L’immobilité intrigante des bhoms lui donna à penser qu’il se trouvait en cet instant dans la grotte miraculeuse où les dieux humains s’adressaient à leurs créatures, que ce couple magnifique allait bientôt se ranimer et briser sa prison de glace. Il cessa de bouger et, planté devant le pilier, vibrant d’espérance, attendit le prodige. Sa flamme s’éteignit en même temps que s’estompait l’éclat des colonnes de lumière. Puis, comme une rouille crépusculaire et sale inondait la salle, les paroles de Jarit lui revinrent en mémoire : Quand tu as faim, les glands ne viennent pas tout seuls dans ton estomac… Les dieux avaient besoin d’un signe pour sortir de leur sommeil, c’était à lui de leur montrer sa résolution. Il saisit la dague, la leva à hauteur de leur face, crut déceler un éclair fugitif dans les yeux sombres de la déesse, insista jusqu’à ce que ses bras lourds, douloureux, retombent le long de ses jambes. Elle ne réagit pas, à jamais prisonnière de son épouvante, et le dieu ne parut pas davantage remarquer sa présence. Un gouffre infranchissable se tendait entre eux et leur créature, l’abîme du temps, la blessure d’une très ancienne trahison, un reniement définitif. L’obscurité se déposa dans la grotte, estompa les bhoms, se déversa dans le pilier, transforma les deux silhouettes en ombres indécises, fantomatiques.

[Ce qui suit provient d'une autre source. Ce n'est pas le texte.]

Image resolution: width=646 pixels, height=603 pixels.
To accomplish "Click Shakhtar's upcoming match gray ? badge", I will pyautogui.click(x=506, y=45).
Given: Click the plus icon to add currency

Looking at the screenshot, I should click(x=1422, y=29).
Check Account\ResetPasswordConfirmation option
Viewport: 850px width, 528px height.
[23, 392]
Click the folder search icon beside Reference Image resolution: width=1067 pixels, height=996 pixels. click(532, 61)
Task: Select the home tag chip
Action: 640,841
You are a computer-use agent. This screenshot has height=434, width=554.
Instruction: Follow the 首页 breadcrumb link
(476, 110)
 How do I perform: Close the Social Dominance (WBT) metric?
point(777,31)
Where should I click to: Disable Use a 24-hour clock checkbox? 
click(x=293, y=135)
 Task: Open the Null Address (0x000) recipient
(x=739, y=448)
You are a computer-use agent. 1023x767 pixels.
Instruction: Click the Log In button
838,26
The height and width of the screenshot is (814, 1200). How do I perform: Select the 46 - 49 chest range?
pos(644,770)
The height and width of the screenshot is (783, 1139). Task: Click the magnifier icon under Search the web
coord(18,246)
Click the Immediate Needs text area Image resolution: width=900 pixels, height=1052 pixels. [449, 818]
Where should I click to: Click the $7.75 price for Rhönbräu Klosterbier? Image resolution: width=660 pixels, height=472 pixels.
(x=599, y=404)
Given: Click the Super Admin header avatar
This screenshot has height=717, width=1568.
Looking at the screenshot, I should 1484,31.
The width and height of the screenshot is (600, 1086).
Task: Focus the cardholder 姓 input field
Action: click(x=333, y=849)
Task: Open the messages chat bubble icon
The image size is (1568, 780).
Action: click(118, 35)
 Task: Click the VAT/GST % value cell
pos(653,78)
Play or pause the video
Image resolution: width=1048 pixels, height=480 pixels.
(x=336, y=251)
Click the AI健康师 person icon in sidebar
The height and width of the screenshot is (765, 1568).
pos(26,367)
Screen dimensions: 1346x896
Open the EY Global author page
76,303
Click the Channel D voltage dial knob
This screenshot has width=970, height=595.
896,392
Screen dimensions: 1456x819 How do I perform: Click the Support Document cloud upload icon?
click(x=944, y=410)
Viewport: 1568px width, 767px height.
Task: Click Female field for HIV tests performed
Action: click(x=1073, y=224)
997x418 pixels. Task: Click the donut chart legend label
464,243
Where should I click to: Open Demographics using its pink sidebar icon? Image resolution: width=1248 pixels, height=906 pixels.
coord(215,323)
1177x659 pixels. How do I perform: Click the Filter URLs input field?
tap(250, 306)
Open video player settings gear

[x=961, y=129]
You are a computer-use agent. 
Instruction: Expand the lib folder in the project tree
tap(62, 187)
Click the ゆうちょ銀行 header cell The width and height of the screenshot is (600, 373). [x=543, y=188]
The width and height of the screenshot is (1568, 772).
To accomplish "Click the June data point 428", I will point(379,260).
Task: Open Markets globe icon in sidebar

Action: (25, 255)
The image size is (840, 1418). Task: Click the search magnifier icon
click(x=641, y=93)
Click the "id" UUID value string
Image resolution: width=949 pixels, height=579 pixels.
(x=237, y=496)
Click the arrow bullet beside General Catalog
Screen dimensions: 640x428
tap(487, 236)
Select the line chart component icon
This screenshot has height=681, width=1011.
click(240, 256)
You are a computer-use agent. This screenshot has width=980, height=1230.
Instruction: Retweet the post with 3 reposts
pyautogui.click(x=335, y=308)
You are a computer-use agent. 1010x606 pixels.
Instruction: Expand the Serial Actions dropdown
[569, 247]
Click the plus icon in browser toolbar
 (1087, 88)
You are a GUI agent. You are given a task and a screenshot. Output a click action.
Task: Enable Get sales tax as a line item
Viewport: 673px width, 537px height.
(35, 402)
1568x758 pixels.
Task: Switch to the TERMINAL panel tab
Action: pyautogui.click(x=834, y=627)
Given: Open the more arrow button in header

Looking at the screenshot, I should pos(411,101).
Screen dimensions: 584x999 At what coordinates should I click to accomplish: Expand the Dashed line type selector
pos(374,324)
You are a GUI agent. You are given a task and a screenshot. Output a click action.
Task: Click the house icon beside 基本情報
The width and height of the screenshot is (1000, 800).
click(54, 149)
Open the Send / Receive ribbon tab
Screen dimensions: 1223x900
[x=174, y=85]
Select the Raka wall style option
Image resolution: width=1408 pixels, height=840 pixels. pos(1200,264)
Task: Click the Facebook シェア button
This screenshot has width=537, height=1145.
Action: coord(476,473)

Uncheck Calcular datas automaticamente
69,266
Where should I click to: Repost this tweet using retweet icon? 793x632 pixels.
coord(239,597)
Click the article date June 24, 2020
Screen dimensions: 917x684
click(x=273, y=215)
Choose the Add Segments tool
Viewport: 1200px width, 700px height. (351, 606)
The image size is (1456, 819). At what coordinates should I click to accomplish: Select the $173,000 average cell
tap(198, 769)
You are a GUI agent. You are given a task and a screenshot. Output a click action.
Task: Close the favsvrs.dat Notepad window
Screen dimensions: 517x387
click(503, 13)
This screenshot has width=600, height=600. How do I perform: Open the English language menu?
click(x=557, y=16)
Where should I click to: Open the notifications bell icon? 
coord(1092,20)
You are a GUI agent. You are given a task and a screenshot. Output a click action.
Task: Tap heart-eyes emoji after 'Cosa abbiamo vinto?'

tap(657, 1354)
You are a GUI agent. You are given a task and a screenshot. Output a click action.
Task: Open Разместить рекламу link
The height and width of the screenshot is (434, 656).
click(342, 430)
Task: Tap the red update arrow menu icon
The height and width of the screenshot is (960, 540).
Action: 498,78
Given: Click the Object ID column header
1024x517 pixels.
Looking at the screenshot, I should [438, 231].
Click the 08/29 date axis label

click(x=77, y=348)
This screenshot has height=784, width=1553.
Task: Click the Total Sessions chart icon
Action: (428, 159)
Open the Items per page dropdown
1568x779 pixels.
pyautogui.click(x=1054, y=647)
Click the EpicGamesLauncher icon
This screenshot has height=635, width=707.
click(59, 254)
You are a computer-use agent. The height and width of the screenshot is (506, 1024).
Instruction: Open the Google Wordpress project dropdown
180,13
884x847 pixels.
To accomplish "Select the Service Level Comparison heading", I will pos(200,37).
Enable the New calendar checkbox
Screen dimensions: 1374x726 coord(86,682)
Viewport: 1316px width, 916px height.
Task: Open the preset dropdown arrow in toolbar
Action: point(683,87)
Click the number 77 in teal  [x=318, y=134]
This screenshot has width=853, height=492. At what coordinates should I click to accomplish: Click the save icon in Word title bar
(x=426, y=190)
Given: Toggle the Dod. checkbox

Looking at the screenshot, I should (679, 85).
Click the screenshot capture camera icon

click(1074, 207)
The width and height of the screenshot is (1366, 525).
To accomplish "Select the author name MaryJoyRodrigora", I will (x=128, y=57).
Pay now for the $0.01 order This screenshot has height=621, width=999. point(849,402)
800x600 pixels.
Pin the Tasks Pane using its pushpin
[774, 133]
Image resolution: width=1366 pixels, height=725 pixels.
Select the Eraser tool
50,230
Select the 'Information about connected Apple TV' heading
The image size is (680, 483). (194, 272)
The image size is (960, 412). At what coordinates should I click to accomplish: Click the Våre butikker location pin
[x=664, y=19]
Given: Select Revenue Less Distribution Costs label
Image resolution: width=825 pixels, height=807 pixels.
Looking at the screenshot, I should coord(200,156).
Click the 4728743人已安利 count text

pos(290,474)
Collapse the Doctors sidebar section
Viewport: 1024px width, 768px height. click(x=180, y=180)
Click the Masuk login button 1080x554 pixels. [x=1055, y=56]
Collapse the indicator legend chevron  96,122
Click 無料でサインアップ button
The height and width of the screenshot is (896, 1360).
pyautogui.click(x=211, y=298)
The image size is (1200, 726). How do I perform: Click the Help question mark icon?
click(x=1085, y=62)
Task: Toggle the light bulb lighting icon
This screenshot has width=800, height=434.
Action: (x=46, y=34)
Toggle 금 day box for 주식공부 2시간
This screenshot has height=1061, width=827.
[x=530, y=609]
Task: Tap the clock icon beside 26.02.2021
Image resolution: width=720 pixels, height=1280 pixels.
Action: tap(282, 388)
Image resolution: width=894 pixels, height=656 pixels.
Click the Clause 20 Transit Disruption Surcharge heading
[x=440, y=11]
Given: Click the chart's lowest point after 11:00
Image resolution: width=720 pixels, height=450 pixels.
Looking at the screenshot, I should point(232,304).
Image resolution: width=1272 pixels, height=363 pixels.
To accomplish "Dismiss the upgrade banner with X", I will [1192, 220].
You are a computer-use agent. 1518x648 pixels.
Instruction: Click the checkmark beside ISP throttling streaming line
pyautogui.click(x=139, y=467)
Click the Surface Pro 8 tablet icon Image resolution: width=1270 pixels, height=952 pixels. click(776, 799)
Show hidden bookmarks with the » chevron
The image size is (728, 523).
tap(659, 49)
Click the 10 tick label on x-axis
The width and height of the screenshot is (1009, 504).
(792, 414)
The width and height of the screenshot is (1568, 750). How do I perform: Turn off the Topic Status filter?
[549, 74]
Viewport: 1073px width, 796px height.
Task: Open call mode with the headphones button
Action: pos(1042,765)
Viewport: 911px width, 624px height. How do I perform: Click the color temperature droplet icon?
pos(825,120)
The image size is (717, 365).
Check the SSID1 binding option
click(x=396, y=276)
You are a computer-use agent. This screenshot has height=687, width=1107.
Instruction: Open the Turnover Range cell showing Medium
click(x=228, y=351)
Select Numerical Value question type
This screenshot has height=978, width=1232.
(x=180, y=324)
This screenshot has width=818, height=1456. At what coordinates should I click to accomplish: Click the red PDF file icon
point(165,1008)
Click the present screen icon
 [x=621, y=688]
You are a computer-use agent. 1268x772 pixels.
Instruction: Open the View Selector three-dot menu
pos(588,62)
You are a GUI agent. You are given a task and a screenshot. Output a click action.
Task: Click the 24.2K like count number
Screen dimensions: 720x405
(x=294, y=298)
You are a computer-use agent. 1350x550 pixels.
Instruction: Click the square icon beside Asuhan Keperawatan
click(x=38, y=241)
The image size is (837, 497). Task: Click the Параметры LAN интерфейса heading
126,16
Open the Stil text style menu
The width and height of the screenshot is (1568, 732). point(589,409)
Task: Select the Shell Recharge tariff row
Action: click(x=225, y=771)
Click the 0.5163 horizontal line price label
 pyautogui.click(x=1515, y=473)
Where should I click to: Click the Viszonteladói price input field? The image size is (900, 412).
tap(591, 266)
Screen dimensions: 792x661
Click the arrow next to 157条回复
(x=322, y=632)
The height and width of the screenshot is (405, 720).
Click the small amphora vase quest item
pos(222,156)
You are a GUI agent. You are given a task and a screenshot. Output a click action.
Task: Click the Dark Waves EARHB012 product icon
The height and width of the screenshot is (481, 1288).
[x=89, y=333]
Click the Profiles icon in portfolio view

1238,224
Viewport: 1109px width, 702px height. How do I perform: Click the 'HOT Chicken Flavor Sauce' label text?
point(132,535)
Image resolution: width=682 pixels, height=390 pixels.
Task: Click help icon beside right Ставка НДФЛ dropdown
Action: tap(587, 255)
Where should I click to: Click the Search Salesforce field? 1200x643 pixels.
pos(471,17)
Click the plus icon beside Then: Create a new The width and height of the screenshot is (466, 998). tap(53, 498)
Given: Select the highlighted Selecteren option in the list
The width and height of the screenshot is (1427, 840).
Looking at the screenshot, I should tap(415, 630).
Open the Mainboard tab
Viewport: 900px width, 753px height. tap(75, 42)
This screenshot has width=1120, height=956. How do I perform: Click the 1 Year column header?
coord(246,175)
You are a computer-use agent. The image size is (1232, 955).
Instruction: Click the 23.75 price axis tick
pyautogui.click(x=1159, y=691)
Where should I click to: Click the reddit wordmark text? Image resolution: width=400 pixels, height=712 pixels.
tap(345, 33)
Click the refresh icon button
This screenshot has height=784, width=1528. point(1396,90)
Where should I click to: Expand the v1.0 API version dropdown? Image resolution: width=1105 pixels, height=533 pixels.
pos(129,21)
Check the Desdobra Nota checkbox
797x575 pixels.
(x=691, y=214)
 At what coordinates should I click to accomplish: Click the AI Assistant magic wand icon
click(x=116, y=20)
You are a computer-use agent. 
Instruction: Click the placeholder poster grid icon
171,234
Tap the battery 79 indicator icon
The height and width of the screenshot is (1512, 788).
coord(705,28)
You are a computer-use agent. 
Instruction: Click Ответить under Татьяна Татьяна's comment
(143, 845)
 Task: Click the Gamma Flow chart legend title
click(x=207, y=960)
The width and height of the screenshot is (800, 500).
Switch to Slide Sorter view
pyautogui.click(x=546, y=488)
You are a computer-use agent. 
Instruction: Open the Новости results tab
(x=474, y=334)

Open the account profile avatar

Véhir frappa rageusement la glace de la pointe de la dague, n’obtint qu’une série de rayures insignifiantes, puis, la mort dans l’âme, il admit son échec, s’allongea sur le sol et se recroquevilla sur son désespoir. Il prit conscience que les bhoms se remettaient en mouvement mais n’y prêta aucune attention. Ils pouvaient maintenant le couler dans un pilier comme le couple de dieux – les bhoms avaient joué un rôle dans leur congélation, à en croire la légende siffle –, il n’en avait cure, il n’avait plus de goût à la vie, puisque les créateurs avaient abandonné leurs créatures, puisqu’ils les avaient condamnées à l’inexorable marche vers la déchéance, vers l’ignominie. Quelle faute avaient-ils donc commise, les ancêtres, les fondateurs des clans et des communautés, pour que la magie humaine se retire ainsi du pays de la Dorgne ? Les lais rejetaient la responsabilité de la malédiction originelle sur le Grand Mesle, sur le tentateur, sur le démon, mais, sans l’intervention des dieux humains, les réalités qui se cachaient derrière les dogmes de l’Humpur ne seraient jamais exhumées, la force brute continuerait de piétiner l’intelligence, les crocs et les griffes s’allongeraient, les uns et les autres marcheraient à quatre pattes, le langage se perdrait, l’individu serait broyé par le clan, par la communauté.

Avec la dague, les livres et la maison de Jarit, les formes sombres engeôlées dans la colonne étaient les derniers vestiges du passage des dieux humains sur terre. Les derniers, cela ne faisait aucun doute. Et cela signifiait qu’il n’existait pas de grotte miraculeuse dans le Grand Centre, que Tia et Véhir avaient entrepris ce voyage en vain. À nouveau terrassé par le découragement, il s’allongea sur la glace et, sans se soucier des langues de froid qui se faufilaient par les déchirures de sa brague, dériva sur des pensées plus noires que la nuit. Il n’entrevit pas d’issue plus engageante que la mort et s’endormit avec l’amer regret de ne pas avoir fini ses jours dans la gueule et l’estomac de Tia.

 

Le chemin tombait presque à pic. En fait de chemin, il aurait plutôt fallu parler d’une pente verglacée d’une largeur de cent pas qui plongeait vers la tache sombre de ce qui était probablement une forêt. N’ayant pas trouvé de refuge sur les hauteurs, le ronge, la siffle et la hurle s’étaient aventurés dans la descente juste avant la tombée de la nuit. Le ciel s’était couvert au milieu du jour et les averses avaient abandonné une neige épaisse et molle de laquelle ils peinaient de plus en plus à s’arracher. Le souffle court, les tempes bourdonnantes, ils suivaient les grolles qui, volant en groupe au ras du sol, semblaient leur indiquer le chemin.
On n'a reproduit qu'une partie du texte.